The immigration judge, acting for the agency, had discretion to deny Menezes' application for adjustment of status. Menezes argues, however, that even if this is so, the agency abused its discretion and violated equal protection principles by treating him differently than it treats similarly situated fiances of citizens who marry within the 90-day time limit.

EQUAL PROTECTION

To analyze Menezes' equal protection argument, we must spell out the processes by which fiances of citizens and spouses' of citizens obtain visas and secure permanent resident status. The procedures for the two groups differ, in part because fiances are generally not in this country when they apply for visas. Spouses often are.

The Statutory Scheme.

Issuance of visas to fiances of citizens is governed by the Act § 214(d); 8 U.S.C. § 1184(d) (1976). An alien fiance must first apply for a visa to the United States consular officer in his country. The officer will not grant the application until he or she receives a petition filed by the sponsoring United States citizen and approved by the Attorney General. The latter will approve the petition:

only after satisfactory evidence is submitted by the petitioner to establish that the parties have a bona fide intention to marry and are legally able and actually willing to conclude a valid marriage in the United States within a period of ninety days after the alien's arrival.

Once the Attorney General has approved the petition, the consular officer will issue a nonimmigrant visa which allows the alien to enter the United States for the sole purpose of marrying the petitioner. The Act § 101; 8 U.S.C. § 1101(a)(15)(K) (1976).

If the marriage does not occur within the 90 days, the alien fiance must leave or be deported. If it does occur within the time limit, and the alien is "otherwise admissible," then "the Attorney General shall record the lawful admission for permanent residence of the alien . . . as of the date of the payment of the required visa fees." The Act § 214(d); 8 U.S.C. § 1184(d) (1976).

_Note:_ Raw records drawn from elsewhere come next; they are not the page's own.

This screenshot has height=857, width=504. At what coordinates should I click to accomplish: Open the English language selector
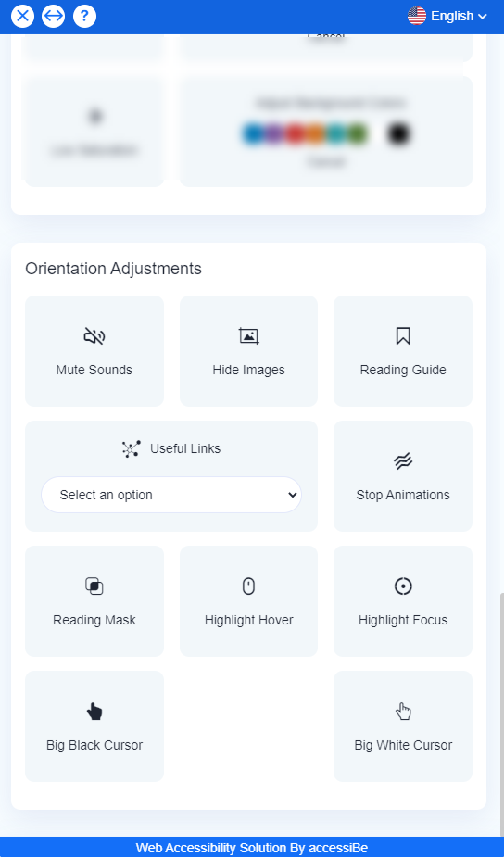pyautogui.click(x=447, y=16)
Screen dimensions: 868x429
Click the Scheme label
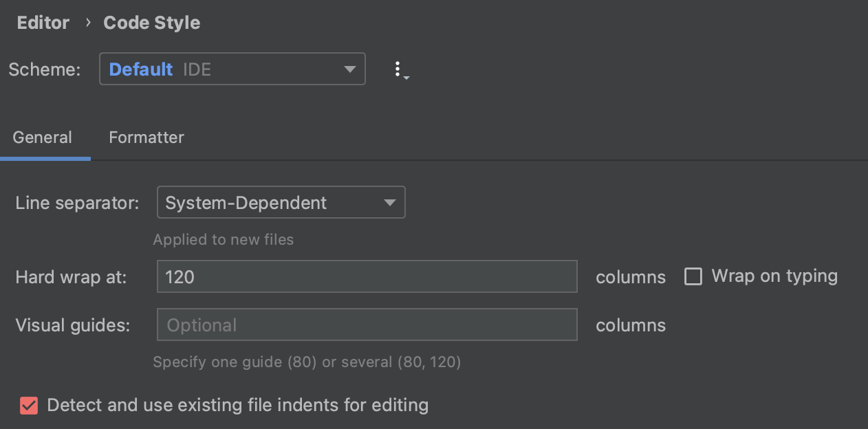tap(45, 69)
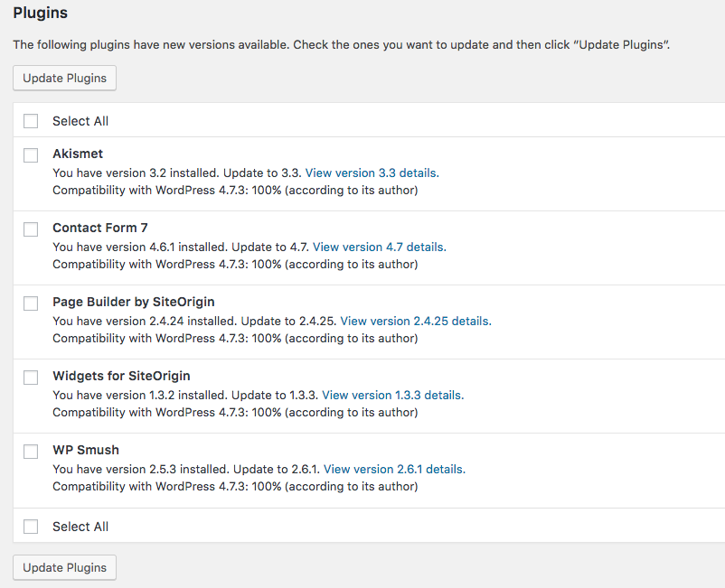Check the Akismet plugin checkbox

pyautogui.click(x=31, y=154)
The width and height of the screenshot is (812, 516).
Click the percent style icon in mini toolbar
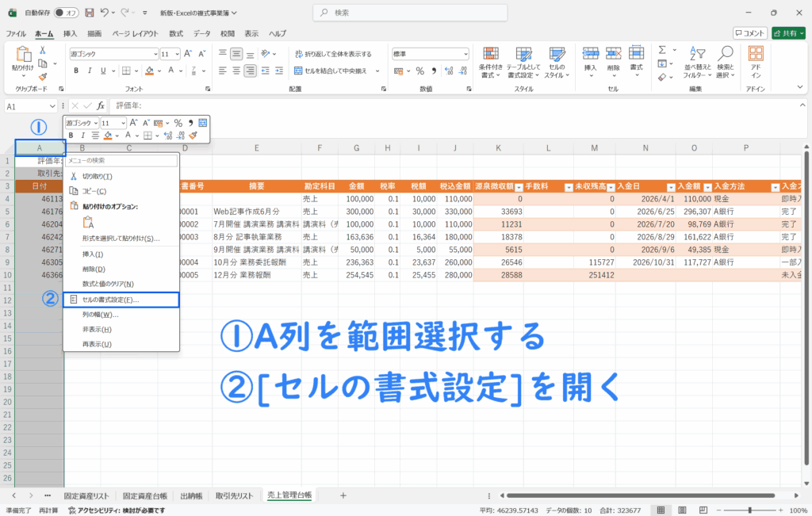point(178,123)
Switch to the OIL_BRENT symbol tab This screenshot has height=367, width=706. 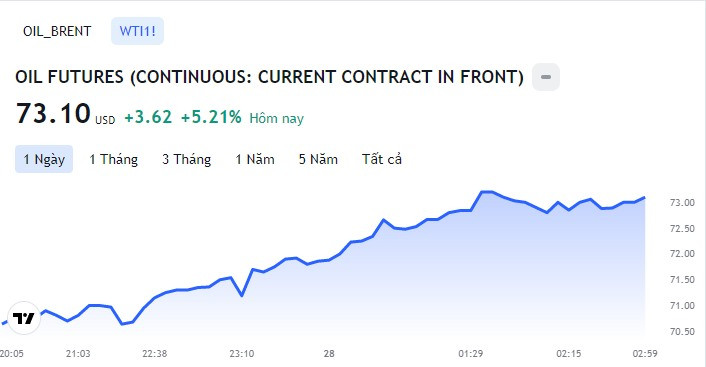[x=57, y=31]
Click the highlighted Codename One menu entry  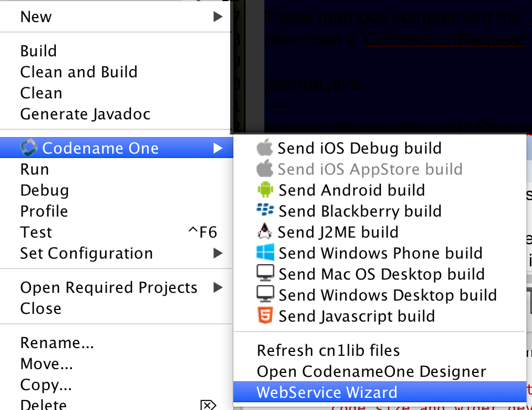100,148
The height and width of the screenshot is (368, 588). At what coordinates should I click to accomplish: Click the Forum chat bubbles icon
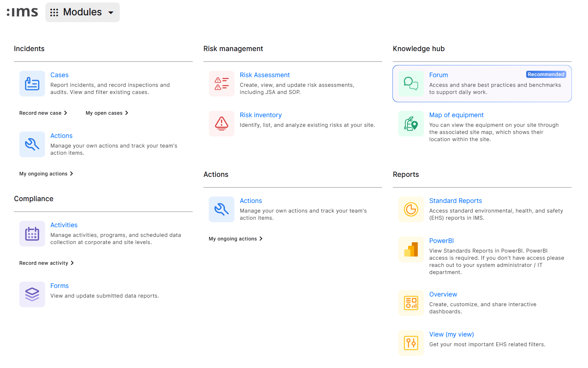tap(411, 84)
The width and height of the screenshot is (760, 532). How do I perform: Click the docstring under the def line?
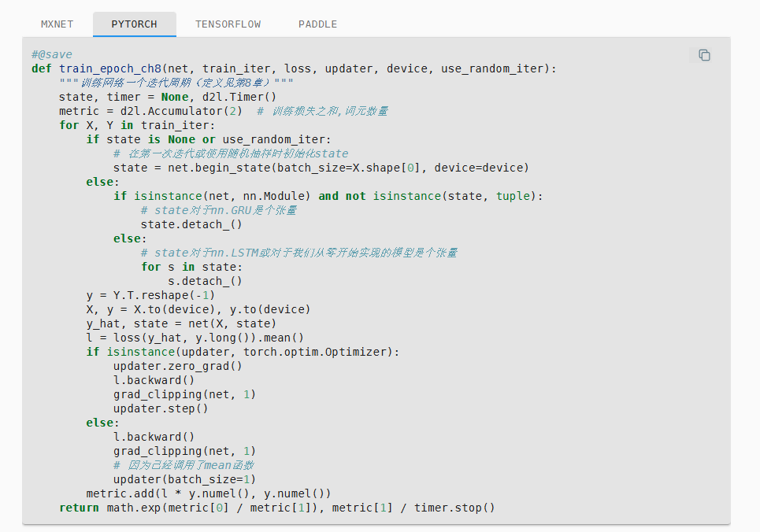pos(176,83)
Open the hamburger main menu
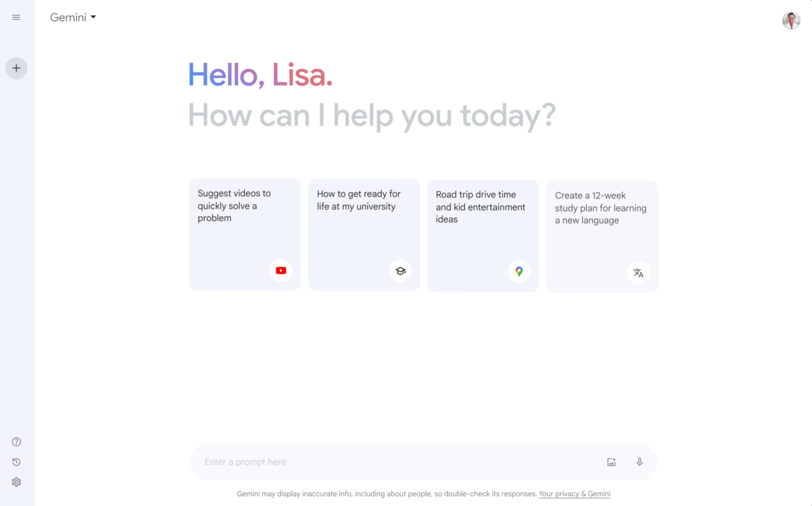This screenshot has height=506, width=812. [x=16, y=17]
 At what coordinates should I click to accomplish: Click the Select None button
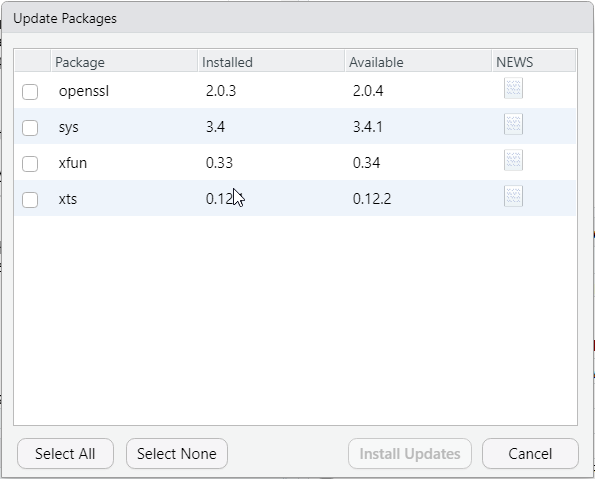177,454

Alien spouses of citizens who are present in the United States must also begin the admission process with a petition to the Attorney General. The citizen spouse must submit a petition on behalf of the alien spouse, supported by the necessary documentation, requesting recognition of the alien spouse's immediate relative status. The Act § 204(a); 8 U.S.C. § 1154(a) (1976).

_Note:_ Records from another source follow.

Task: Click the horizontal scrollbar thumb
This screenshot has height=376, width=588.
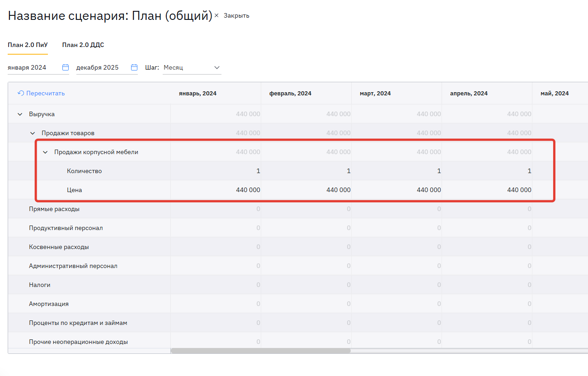Action: 260,350
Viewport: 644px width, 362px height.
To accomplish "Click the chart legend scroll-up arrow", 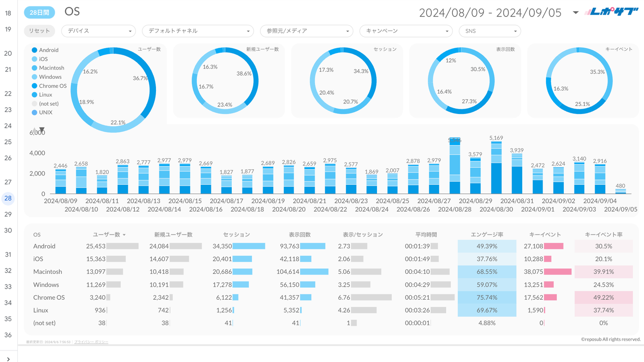I will click(x=34, y=130).
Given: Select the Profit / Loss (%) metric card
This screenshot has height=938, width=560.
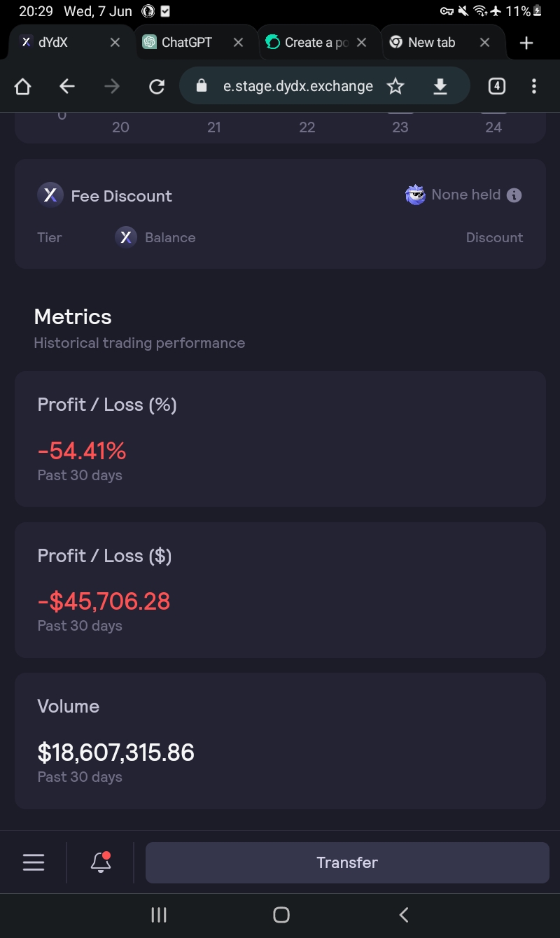Looking at the screenshot, I should 280,439.
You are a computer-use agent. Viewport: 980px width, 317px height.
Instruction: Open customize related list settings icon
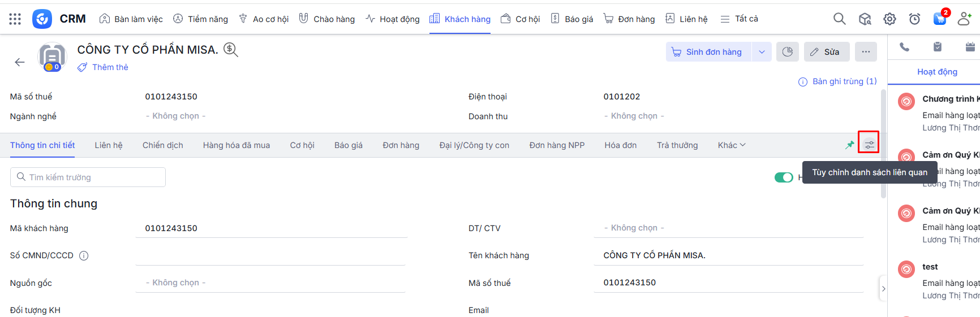[x=869, y=145]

The Attorney General may investigate to determine whether the facts as stated are true and, if so, may approve the petition, which is then forwarded to the Secretary of State, who authorizes the appropriate consular officer to grant the requested status.

While his petition for immediate relative status is pending, or even in anticipation of filing the petition, the alien spouse may petition for adjustment of status to that of permanent resident pursuant to § 245. The Attorney General will make the adjustment, "in his discretion" if:

(1) the alien makes an application for such adjustment, (2) the alien is eligible to receive an immigrant visa and is admissible to the United States for permanent residence, and (3) an immigrant visa is immediately available to him at the time his application is filed.

The Act § 245(a); 8 U.S.C. § 1255(a) (1976).

It is apparent that both spouses and fiances submit to an investigative process to ascertain either that there is a bona fide marriage or whether there is a bona fide intent to marry within 90 days of entry.

Menezes' Argument.

The linchpin of Menezes' argument is Whetstone v. INS, 561 F.2d 1303 (9th Cir. 1977). The appellant in Whetstone entered the country as a nonimmigrant fiancee, married a United States citizen within 90 days of entry, but left him less than 30 days after the marriage took place. The Attorney General did not record her admission for permanent residence; therefore, she applied for adjustment of status under § 245. Adjustment was denied because the INS district director believed that no "`bona fide and lasting marital relationship'" existed at the time of the application for adjustment. Id. at 1305.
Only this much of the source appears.